Task objective:
Reproduce the items below word for word, beginning with the line that contains "Task: Click the hamburger menu collapse icon" and continuing through the line that contains "This screenshot has width=910, height=640.", and give only those lines.
Entries supplied start
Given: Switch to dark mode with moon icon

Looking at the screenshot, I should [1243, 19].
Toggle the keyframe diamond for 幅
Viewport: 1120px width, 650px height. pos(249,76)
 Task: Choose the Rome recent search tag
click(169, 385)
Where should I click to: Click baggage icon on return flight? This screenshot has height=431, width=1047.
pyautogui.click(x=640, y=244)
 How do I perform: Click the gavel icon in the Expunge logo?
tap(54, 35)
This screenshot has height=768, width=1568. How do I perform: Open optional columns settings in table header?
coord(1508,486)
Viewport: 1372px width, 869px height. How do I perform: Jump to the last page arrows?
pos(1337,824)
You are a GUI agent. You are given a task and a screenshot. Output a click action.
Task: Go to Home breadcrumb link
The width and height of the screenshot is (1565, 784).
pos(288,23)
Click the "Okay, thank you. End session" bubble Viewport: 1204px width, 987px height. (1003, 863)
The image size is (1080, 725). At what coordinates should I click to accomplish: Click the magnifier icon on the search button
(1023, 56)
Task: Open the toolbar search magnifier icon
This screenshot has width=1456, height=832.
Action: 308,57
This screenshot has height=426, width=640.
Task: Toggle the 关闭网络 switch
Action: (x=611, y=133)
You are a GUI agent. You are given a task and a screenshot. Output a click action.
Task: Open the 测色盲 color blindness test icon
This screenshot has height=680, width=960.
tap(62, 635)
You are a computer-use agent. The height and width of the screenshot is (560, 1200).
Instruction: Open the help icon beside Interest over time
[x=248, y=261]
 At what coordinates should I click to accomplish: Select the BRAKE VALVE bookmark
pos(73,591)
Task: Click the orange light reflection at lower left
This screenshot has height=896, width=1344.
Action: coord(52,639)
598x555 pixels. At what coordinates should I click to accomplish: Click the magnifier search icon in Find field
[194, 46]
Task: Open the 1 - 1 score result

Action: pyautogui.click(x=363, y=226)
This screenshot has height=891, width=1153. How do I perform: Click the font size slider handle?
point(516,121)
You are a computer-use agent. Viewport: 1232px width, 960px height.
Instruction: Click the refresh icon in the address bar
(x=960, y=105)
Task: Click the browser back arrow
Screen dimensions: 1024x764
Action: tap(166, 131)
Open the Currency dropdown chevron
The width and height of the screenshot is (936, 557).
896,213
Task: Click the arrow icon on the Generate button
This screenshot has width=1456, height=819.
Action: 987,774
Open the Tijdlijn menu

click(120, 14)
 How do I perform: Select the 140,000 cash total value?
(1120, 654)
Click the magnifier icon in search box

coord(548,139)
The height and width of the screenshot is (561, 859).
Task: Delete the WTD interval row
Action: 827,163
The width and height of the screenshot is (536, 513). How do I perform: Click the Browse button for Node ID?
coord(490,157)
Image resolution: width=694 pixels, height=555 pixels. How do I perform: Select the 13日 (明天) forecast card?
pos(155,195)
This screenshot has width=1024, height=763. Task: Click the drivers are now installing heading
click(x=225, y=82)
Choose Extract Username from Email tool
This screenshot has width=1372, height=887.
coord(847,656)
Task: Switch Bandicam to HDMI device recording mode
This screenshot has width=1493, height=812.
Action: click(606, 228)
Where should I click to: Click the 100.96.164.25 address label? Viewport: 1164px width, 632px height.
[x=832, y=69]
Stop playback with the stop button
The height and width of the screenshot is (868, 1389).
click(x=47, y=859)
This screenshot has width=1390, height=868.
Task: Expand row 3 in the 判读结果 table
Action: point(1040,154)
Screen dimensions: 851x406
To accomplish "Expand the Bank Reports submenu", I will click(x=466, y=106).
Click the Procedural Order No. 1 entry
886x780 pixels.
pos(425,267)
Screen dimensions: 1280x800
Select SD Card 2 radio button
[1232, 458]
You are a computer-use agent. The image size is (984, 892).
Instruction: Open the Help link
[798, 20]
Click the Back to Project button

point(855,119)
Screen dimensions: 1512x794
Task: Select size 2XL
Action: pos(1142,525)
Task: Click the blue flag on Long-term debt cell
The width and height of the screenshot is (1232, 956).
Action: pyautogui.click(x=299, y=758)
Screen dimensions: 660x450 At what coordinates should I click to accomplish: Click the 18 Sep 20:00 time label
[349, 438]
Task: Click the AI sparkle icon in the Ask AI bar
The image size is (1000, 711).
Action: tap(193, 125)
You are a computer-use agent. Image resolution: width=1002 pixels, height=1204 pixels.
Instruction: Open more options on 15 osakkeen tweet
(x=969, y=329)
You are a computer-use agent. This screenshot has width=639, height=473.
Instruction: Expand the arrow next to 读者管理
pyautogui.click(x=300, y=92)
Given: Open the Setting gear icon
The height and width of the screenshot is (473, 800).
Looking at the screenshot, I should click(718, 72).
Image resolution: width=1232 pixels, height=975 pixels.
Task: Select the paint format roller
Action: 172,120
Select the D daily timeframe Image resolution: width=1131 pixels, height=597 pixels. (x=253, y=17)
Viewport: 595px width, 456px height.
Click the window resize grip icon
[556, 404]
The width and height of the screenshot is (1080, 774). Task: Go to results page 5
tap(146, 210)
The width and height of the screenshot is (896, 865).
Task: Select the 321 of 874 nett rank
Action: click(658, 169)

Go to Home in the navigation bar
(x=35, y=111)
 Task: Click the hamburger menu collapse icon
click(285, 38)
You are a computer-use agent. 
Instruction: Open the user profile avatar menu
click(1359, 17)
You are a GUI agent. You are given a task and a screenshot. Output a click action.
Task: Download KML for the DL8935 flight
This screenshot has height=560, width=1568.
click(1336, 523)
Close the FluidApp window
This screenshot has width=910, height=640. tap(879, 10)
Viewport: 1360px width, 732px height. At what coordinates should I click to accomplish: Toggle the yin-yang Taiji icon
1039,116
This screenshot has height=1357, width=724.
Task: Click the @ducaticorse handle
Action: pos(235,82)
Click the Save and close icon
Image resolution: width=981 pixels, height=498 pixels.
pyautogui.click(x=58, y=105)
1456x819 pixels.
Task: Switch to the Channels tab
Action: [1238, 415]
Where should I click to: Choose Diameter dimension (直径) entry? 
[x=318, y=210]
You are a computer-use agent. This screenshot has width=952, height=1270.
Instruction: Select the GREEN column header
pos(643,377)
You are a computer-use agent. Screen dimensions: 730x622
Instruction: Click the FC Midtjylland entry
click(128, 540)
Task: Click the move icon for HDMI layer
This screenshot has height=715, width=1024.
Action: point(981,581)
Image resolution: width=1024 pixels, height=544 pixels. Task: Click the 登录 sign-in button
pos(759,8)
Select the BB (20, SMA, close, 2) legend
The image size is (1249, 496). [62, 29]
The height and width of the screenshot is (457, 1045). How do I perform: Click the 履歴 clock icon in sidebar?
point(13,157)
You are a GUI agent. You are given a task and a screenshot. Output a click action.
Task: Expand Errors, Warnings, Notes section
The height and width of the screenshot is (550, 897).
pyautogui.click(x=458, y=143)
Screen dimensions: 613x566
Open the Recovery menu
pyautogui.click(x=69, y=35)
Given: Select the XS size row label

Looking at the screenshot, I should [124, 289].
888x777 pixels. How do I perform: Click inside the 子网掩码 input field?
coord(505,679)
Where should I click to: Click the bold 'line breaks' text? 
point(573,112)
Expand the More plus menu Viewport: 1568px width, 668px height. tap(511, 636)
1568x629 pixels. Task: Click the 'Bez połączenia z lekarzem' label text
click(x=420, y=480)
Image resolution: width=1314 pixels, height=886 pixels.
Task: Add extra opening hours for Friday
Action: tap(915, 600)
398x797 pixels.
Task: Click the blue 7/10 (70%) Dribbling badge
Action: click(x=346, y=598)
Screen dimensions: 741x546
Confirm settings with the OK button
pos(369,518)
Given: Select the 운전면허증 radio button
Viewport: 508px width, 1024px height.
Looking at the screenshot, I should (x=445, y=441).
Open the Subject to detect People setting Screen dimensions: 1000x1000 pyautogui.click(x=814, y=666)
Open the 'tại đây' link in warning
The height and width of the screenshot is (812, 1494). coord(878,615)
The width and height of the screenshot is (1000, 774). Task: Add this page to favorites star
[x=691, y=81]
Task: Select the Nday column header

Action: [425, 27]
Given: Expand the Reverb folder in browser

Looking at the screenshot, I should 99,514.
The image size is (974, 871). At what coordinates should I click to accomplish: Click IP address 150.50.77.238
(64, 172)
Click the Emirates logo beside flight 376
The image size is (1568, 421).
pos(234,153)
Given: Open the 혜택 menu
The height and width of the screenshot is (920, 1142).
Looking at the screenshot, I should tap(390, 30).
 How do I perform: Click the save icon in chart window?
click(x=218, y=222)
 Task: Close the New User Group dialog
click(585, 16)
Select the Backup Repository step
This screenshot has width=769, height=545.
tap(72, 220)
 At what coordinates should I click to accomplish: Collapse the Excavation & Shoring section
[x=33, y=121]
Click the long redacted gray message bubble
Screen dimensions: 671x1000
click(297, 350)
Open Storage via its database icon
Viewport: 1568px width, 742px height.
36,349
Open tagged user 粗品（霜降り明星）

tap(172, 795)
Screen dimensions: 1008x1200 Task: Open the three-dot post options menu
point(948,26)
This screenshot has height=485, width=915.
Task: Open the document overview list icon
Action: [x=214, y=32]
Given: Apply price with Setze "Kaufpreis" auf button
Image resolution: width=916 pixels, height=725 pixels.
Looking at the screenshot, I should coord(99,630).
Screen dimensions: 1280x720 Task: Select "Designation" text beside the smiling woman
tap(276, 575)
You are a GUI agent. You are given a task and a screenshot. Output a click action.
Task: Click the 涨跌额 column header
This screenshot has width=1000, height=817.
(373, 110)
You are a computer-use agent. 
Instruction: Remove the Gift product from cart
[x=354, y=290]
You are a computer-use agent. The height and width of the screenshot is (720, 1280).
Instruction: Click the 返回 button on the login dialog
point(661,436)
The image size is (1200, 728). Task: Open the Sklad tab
Entries supplied end
Response to this task:
 Task: Click the hamburger menu collapse icon
click(285, 38)
You are a computer-use agent. 
Instruction: Open the user profile avatar menu
click(1359, 17)
You are a GUI agent. You are given a task and a screenshot. Output a click action.
Task: Download KML for the DL8935 flight
This screenshot has height=560, width=1568.
click(1336, 523)
Close the FluidApp window
This screenshot has width=910, height=640. tap(879, 10)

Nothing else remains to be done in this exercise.